> **Data shown**
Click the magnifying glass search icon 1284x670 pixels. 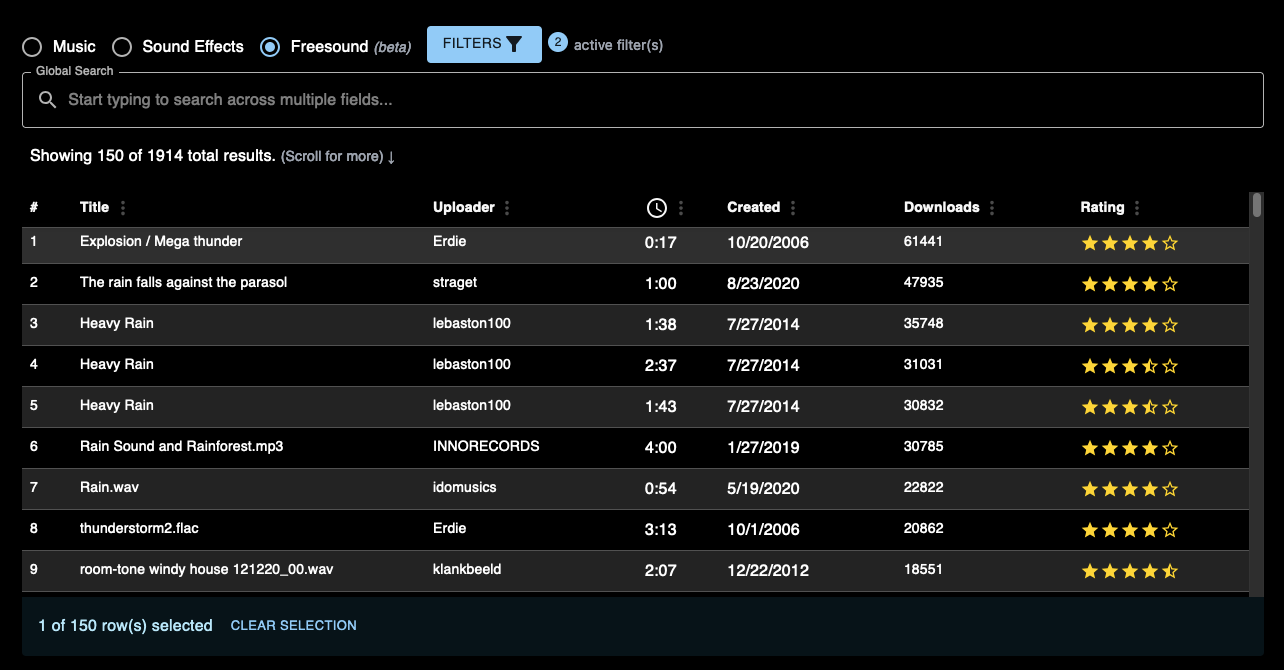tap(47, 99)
--
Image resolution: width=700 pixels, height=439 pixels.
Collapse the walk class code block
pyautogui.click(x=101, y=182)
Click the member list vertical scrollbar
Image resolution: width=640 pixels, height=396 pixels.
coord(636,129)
==
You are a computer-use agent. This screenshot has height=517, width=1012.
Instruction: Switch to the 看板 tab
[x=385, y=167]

> **Aim**
Return, verbatim, the rows that begin with the line containing "Image resolution: width=700" and end with the line containing "coord(636,129)", both included.

> **Finished answer**
Image resolution: width=700 pixels, height=439 pixels.
Collapse the walk class code block
pyautogui.click(x=101, y=182)
Click the member list vertical scrollbar
Image resolution: width=640 pixels, height=396 pixels.
coord(636,129)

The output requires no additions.